The poem closes with a charming lyric, half-sad, half-joyful, in which he hails the spring, and which in itself is full of his heart when it was close to the hopefulness he drew from natural beauty. I quote it to close this chapter:
Dance, yellows and whites
and reds,
Lead your gay orgy, leaves,
stalks, heads
Astir with the wind in the
tulip-beds.
There’s sunshine; scarcely
a wind at all
Disturbs starved grass and
daisies small
On a certain mound by a churchyard
wall.
Daisies and grass be my heart’s
bed-fellows,
On the mound wind spares and
sunshine mellows:
Dance you, reds and whites
and yellows.
FOOTNOTES:
[4] David could only have seen this on the upper slopes of Hermon.
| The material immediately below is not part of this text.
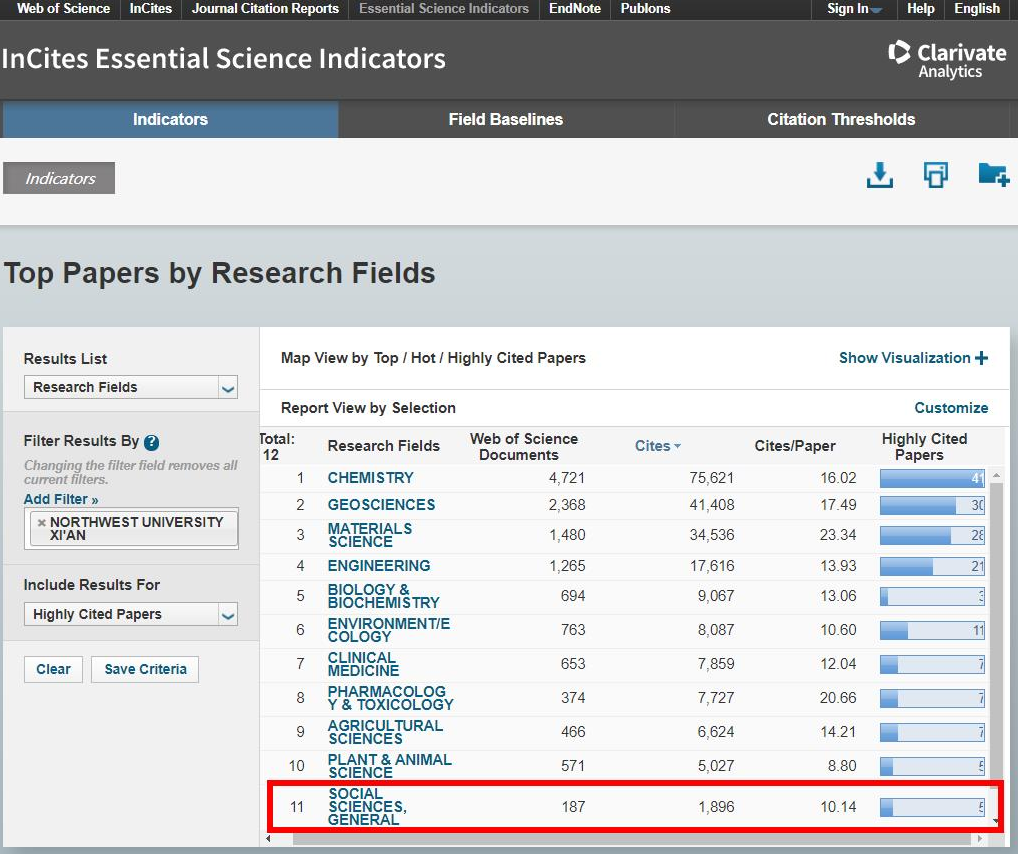Click the add-to-folder icon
But at the time of the poem, when he is the shepherd-youth, he could scarcely have visited the north of Palestine. Indeed, he does not seem all his life long to have been near Hermon. Browning has transferred to David what he himself had seen in Switzerland.
* * * * *
CHAPTER III
THE TREATMENT OF NATURE
In the previous chapter, some of the statements made on Browning as a poet of Nature were not sufficiently illustrated; and there are other elements in his natural description which demand attention. The best way to repair these deficiencies will be to take chronologically the natural descriptions in his poems and to comment upon them, leaving out those on which we have already touched. New points of interest will thus arise; and, moreover, taking his natural description as it occurs from volume to volume, we may be able—within this phase of his poetic nature—to place his poetic development in a clearer light.